C. Transferring Human Demonstrations

Challenge: Humans and robots have different embodiments (hand structures).
Solution: The system uses models like HaMeR and MCC-HO to reconstruct 3D human hand-object interactions from videos. These are then retargeted to the robotic hand using Dex-Retargeting, converting human poses into executable robot joint trajectories ( $A_t$ ).

D. Force-Aware Policy Learning

Policy Architecture: A neural network ( $\pi_\phi$ ) takes the reconstructed object mesh vertices and the identified mass ( $m$ ) as input.
Outputs: The policy predicts:
1. Grasp Position: Joint angles for the robotic hand.
2. Contact Constraints: Feasibility of the grasp.
3. Grasping Force: A force command explicitly conditioned on the identified mass ( $\hat{f} \propto m \cdot g$ ).
Training Strategy: A two-stage process involving supervised learning on human data followed by simulation-based refinement (RL-style) to adapt to the specific physics of the identified object.

3. Key Contributions

Differentiable Real-to-Sim-to-Real Engine: A unified framework that enables end-to-end optimization of object mass directly from visual observations and robot control signals without requiring ground-truth mass or torque sensors.
Mass-Conditioned Force Control: A novel policy learning approach that integrates the identified mass into the control loop, allowing the robot to dynamically adjust grasp forces based on the object's physical properties.
Gaussian Splatting for Physics: The effective use of Gaussian Splat representations to generate both photorealistic renderings and collision meshes suitable for differentiable physics simulation.
Human-to-Robot Transfer: A pipeline that successfully translates human demonstration videos into simulation-executable robot trajectories, conditioned on the specific physical properties of the target object.

4. Experimental Results

The authors evaluated D-REX on various objects with diverse geometries and masses (ranging from ~50g to ~700g).
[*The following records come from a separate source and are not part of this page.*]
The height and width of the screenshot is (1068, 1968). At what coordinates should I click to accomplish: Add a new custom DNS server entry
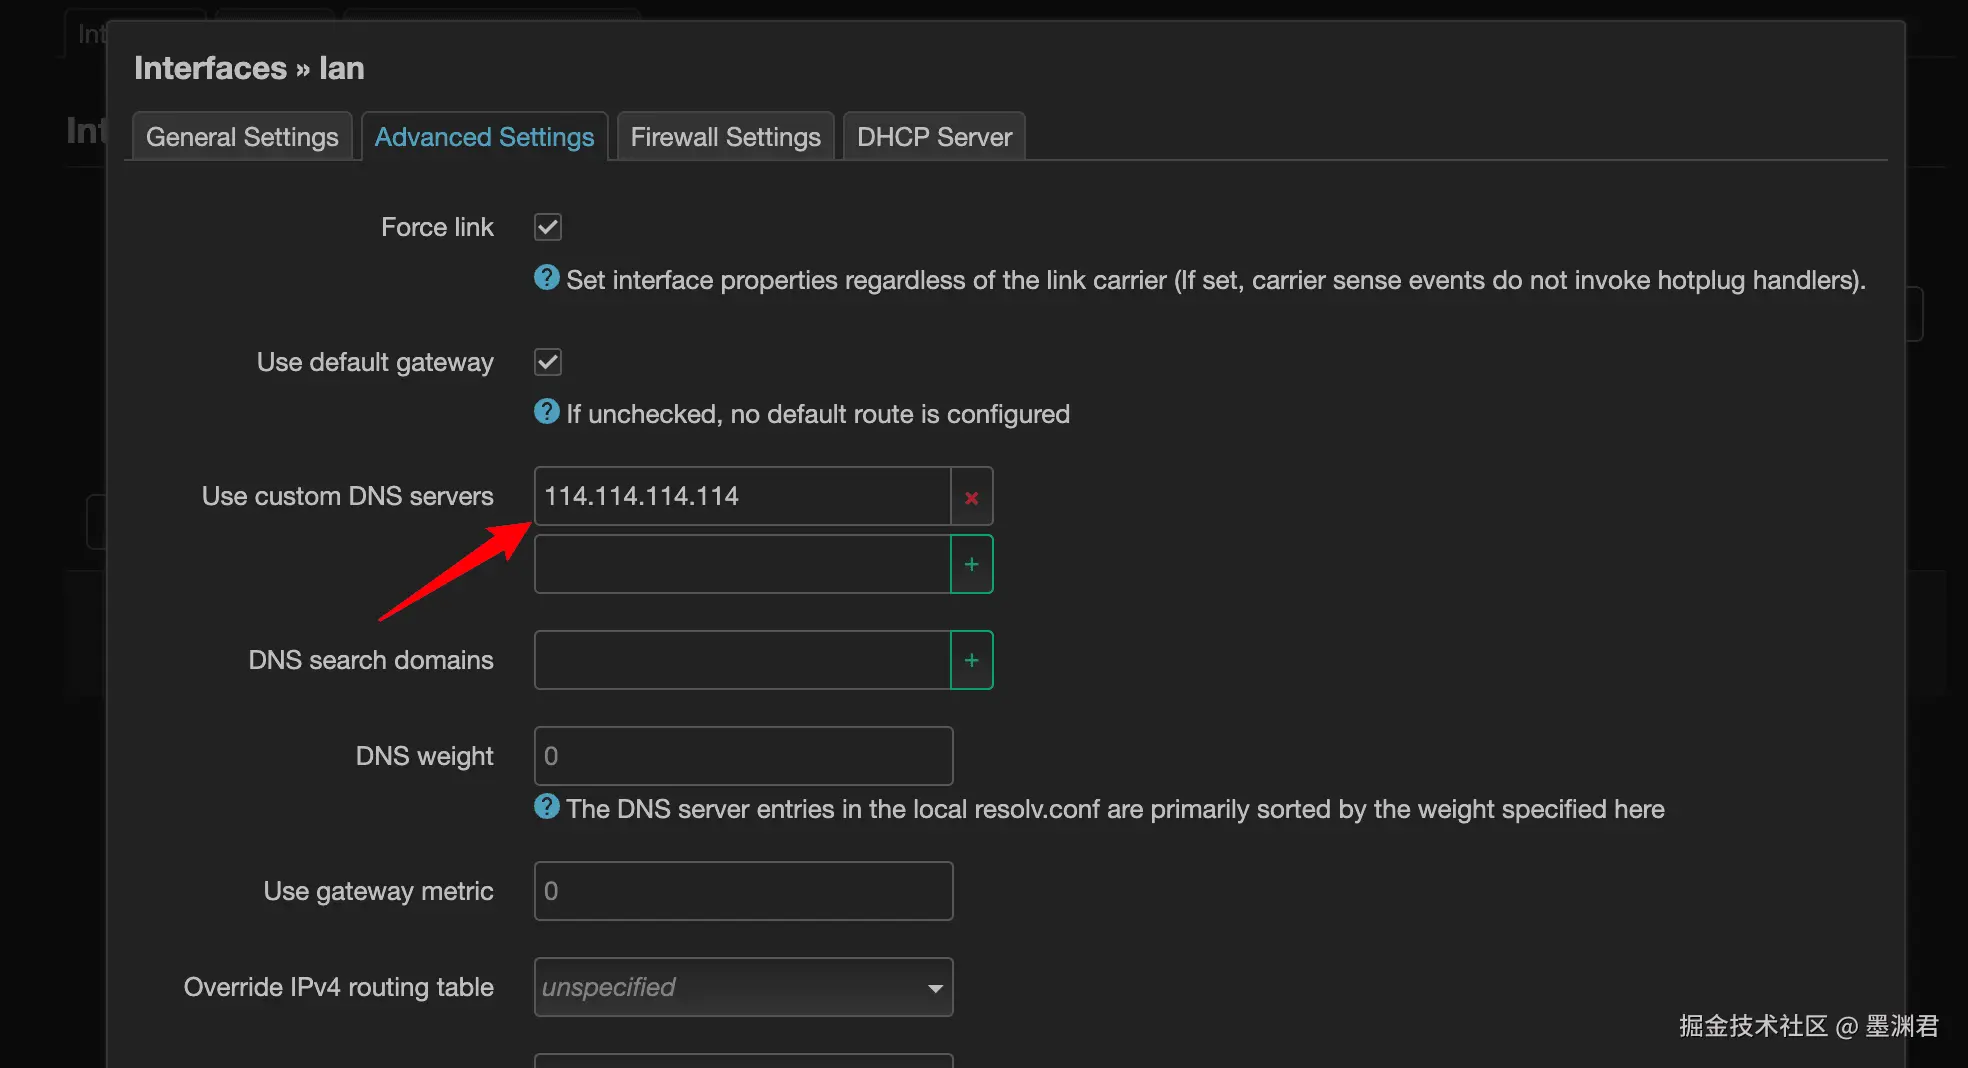(971, 564)
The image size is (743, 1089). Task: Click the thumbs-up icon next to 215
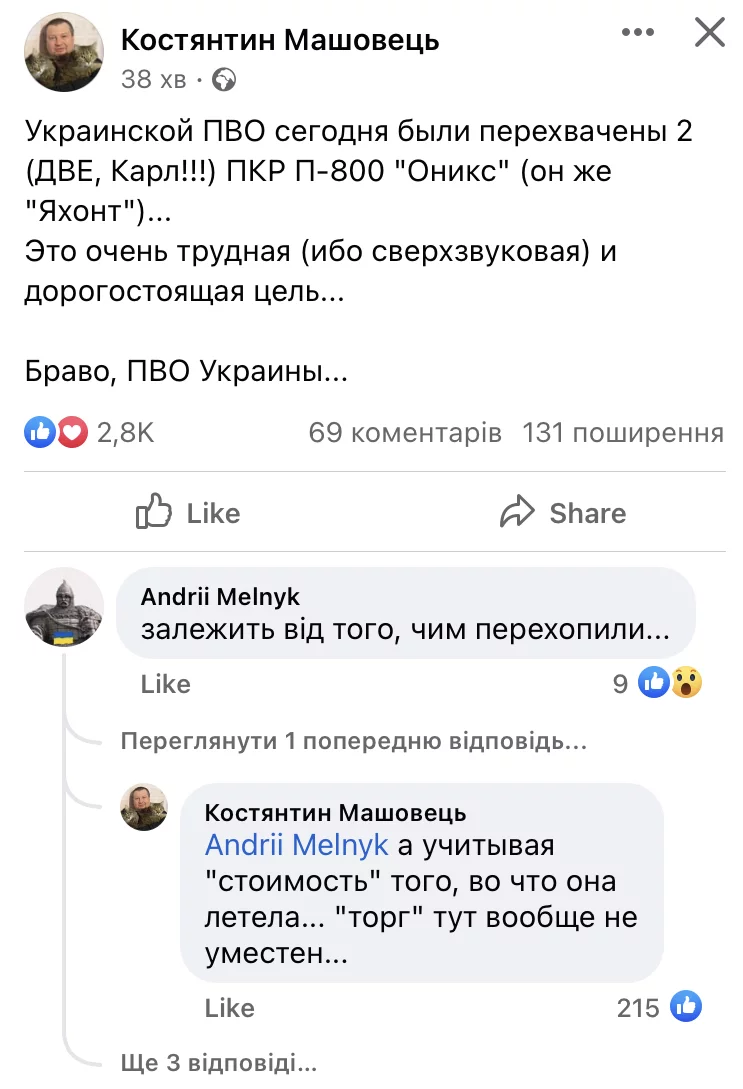686,1006
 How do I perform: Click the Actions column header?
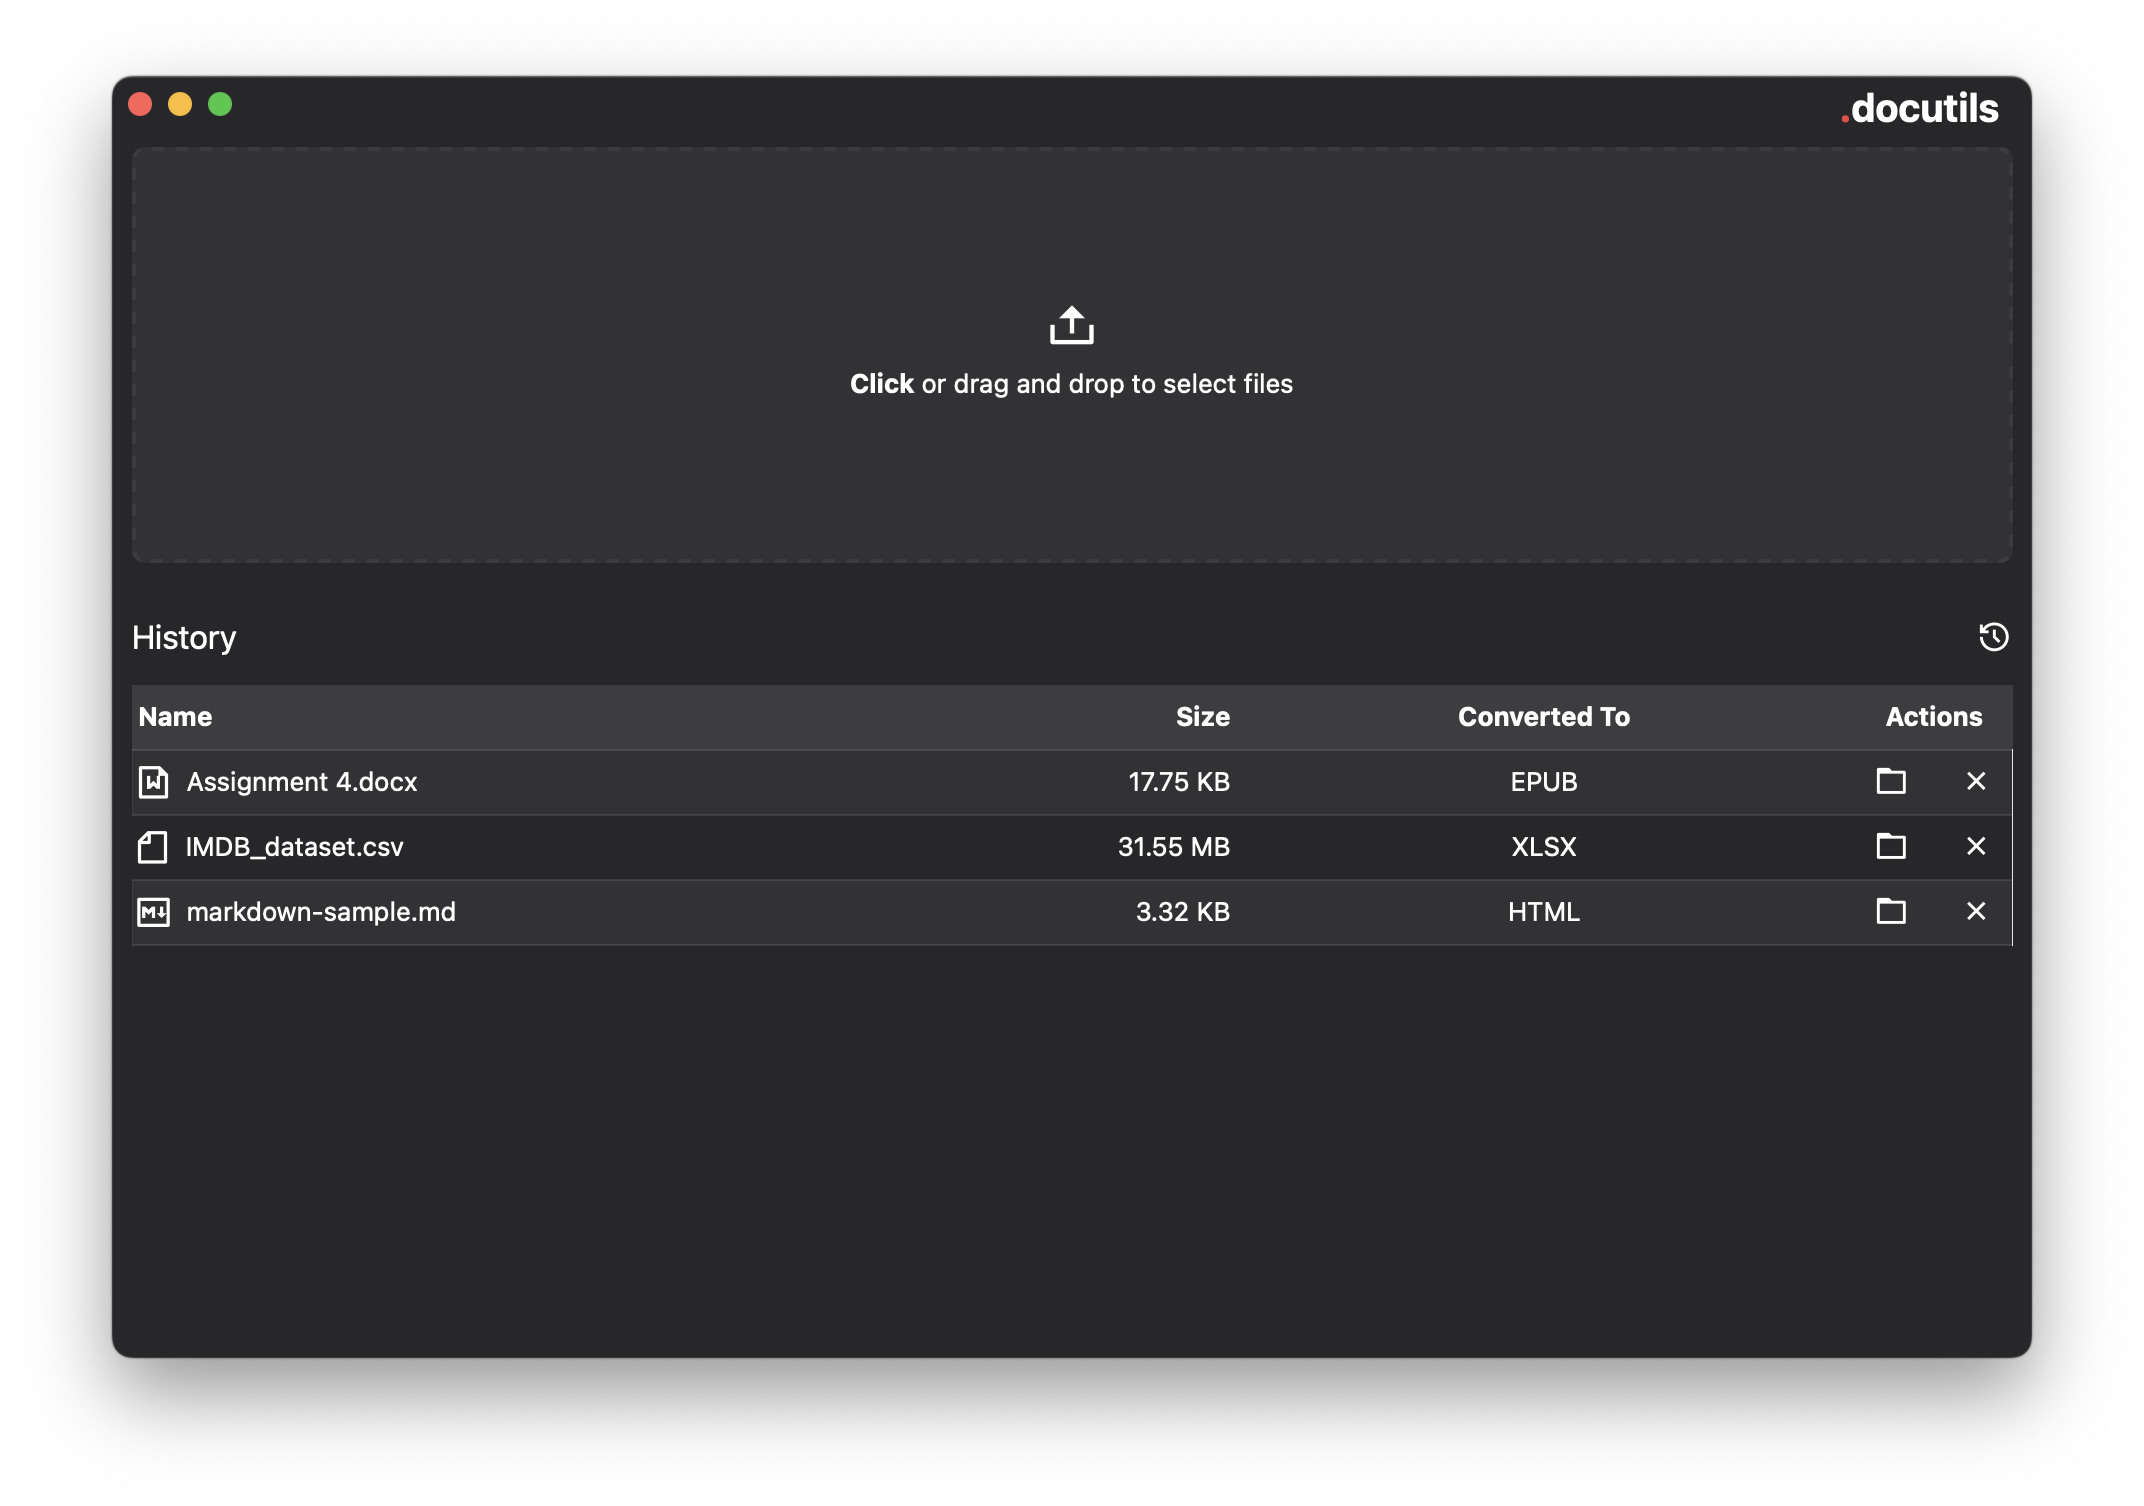[1934, 716]
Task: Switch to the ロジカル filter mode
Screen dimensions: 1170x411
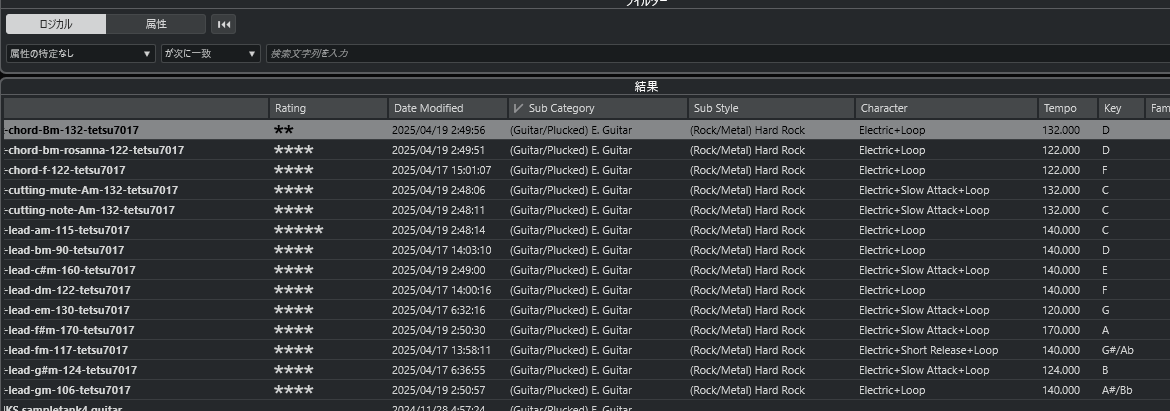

Mass Identification Accuracy:
- Achieved low percentile errors (4.8% – 12.0%) across different object shapes.
- Successfully distinguished between objects with identical geometry but different internal densities (e.g., 3D printed objects with varying infill), with mass deviations under 13 grams.
- Ablation studies showed that Semi-Implicit Euler integration significantly outperformed Explicit Euler in stability and accuracy for mass identification.
Grasping Performance:
- Mass-Mismatch Sensitivity: Policies trained without accurate mass identification failed on objects with masses outside their training distribution (e.g., a policy trained on a light object failed on a heavy one due to insufficient force).
- Force-Aware Success: D-REX policies, conditioned on the identified mass, achieved high success rates (up to 95%) across a wide mass range.
- Comparison: D-REX significantly outperformed baselines like DexGraspNet 2.0 and Human2Sim2Robot, particularly on heavier objects where baselines suffered from slip due to fixed/weak force control.
Efficiency:
- Offline reconstruction takes ~30-35 minutes per object.
- Mass identification converges in ~200 epochs (5-20 minutes).
- Inference is real-time (~0.5 seconds per grasp).

5. Significance

D-REX represents a significant step toward robust, generalizable robotic manipulation in unstructured environments.

Data Efficiency: By leveraging human videos and differentiable physics, it reduces the reliance on massive datasets of robot-collected data or hand-engineered rewards.
Physical Grounding: It moves beyond purely visual imitation learning by explicitly modeling and learning the underlying physics (mass), which is crucial for tasks involving contact, friction, and gravity.
Scalability: The ability to automatically build high-fidelity digital twins with accurate physical parameters enables the deployment of dexterous grasping policies on new objects without retraining the entire system from scratch, simply by re-identifying the mass.

In summary, D-REX solves the "sim-to-real" gap not just by randomizing parameters, but by learning the true physics of the environment, enabling robots to grasp objects with the appropriate force regardless of their weight or material.